In the 2023-24 season, East Bengal failed to retain the Kanyashree Cup as they became runner-up to Sreebhumi. In January 2024, East Bengal women's team signed their first ever foreign player as they roped in Bangladesh women's national football team winger Sanjida Akhter to play in the 2023–24 Indian Women's League. East Bengal finished sixth in the 2023–24 Indian Women's League.

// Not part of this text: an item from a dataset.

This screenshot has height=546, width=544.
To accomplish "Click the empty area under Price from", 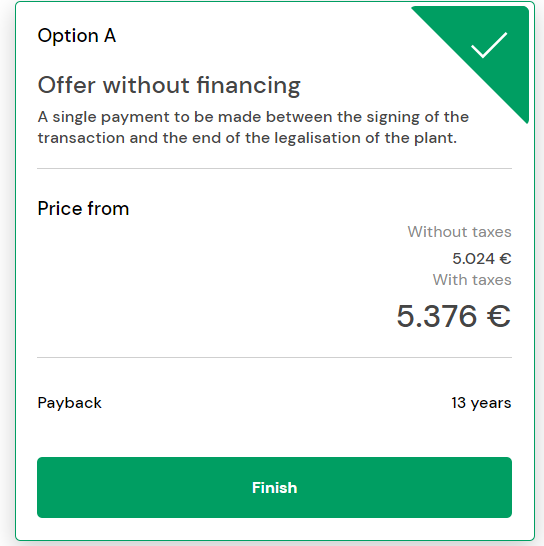I will [x=209, y=279].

===Maiden Indian Women's League Title===

After spending two seasons in the IWL, the East Bengal team management made efforts to build a strong squad for the 2024-25 season, and roped in India women's national football team players: Sandhiya Ranganathan, Soumya Guguloth, Loitongbam Ashalata Devi, Ngangbam Sweety Devi, Anju Tamang, Karthika Angamuthu, Elangbam Panthoi Chanu and Naorem Priyangka Devi, along with three foreign players: Elshaddai Acheampong of Ghana, Resty Nanziri of Uganda and Maurine Achieng of Kenya. East Bengal also roped in the two-time IWL-winning coach Anthony Andrews from Gokulam Kerala by paying a record transfer fee in women's football in India. The result bore fruit as on 11 April 2025, East Bengal clinched their maiden Indian Women's League title with a game to spear after defeating Odisha 1-0 at the Kalyani Stadium. East Bengal, with the championship, also qualified for the preliminary round of the 2025–26 AFC Women's Champions League. The team also completed a famous double winning the 2024–25 Calcutta Women's Football League defeating Sribhumi in the final.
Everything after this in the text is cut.